Interaction of the mioflazine derivative R75231 with the nucleoside transporter: evidence for positive cooperativity.

This study investigated the interaction of the mioflazine derivative R75231 with the nucleoside transport system of rabbit cortical synaptosomes, and assessed the binding of [3H]R75231 to human erythrocyte ghost membranes. R75231 was a potent inhibitor of [3H]nitrobenzylthioinosine binding and [3H]uridine uptake in synaptosomes (Ki < 10 nM). This inhibition was evident even after extensive washing of the synaptosomes, subsequent to exposure to R75231. In addition to its tight binding characteristics, R75231 was shown to be a 'mixed' type inhibitor of [3H]nitrobenzylthioinosine binding (increased KD, decreased Bmax). [3H]R75231 bound with high affinity (KD = 0.4 nM) to erythrocyte membranes with a Bmax of 44 pmol/mg protein, which is comparable to the number of [3H]nitrobenzylthioinosine binding sites in this preparation.
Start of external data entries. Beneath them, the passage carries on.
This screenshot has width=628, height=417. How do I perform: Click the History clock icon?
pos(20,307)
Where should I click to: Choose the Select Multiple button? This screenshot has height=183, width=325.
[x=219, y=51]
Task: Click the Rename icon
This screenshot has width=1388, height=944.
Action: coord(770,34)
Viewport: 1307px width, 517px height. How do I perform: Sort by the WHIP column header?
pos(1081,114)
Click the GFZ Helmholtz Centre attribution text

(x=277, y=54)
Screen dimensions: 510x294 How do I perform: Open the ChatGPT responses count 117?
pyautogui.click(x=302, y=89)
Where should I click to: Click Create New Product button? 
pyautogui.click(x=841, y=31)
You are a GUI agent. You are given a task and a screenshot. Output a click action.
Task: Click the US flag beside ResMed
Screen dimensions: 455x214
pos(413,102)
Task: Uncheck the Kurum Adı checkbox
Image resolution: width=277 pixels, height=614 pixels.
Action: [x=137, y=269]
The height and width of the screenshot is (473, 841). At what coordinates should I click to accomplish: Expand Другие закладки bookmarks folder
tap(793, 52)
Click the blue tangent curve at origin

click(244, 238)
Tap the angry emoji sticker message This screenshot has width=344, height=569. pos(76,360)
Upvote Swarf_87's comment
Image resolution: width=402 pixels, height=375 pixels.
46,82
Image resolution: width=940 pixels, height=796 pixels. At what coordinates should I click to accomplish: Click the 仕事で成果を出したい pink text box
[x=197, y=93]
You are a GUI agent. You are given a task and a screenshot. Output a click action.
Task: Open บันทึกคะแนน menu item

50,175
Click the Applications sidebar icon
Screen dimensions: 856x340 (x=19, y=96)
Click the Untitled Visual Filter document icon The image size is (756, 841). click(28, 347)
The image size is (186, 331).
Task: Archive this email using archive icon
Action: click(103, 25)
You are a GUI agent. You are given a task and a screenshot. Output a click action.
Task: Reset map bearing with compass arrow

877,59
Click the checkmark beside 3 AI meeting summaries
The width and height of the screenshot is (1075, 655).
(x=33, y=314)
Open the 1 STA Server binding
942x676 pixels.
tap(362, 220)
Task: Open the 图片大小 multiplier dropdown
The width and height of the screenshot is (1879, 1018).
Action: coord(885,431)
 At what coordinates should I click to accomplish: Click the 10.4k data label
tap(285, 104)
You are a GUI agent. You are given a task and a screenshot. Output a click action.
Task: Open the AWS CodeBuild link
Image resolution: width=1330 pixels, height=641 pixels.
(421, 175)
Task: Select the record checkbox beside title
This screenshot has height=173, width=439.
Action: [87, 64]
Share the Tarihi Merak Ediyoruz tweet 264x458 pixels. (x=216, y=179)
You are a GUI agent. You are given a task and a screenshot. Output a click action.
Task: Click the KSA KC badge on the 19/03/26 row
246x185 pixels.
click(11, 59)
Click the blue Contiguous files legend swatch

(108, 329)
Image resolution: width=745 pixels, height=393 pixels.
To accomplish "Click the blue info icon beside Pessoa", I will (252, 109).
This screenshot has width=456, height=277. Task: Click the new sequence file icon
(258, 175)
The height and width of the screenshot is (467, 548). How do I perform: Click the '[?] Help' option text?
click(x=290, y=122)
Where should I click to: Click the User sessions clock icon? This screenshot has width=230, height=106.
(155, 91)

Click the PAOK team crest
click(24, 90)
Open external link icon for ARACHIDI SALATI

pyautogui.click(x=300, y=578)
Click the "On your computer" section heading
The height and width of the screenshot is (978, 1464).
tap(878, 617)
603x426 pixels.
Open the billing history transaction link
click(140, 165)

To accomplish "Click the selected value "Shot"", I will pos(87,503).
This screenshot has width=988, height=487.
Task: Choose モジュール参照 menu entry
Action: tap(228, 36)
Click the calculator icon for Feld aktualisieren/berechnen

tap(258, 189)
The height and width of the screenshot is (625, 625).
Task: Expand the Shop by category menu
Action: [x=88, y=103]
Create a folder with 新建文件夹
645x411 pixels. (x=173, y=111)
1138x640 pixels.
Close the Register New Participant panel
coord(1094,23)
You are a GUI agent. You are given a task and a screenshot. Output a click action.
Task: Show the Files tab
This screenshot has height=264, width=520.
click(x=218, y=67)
Binding of [3H]R75231 to these membranes was reversible, but the rate of dissociation was dependent upon the displacer used. Nitrobenzylthioinosine and dipyridamole each induced a complete dissociation of site-bound [3H]R75231 at rates not significantly different from those observed using a protocol involving a 100-fold dilution with buffer (no displacer). However, R75231 and mioflazine slowed the rate of dissociation of [3H]R75231 and actually caused an initial increase in the amount of site-bound [3H]R75231. Adenosine, on the other hand, enhanced the rate of [3H]R75231 dissociation. These results indicate that R75231 binding to the nucleoside transporter is a complex reaction, which may involve multiple interacting sites demonstrating positive cooperativity.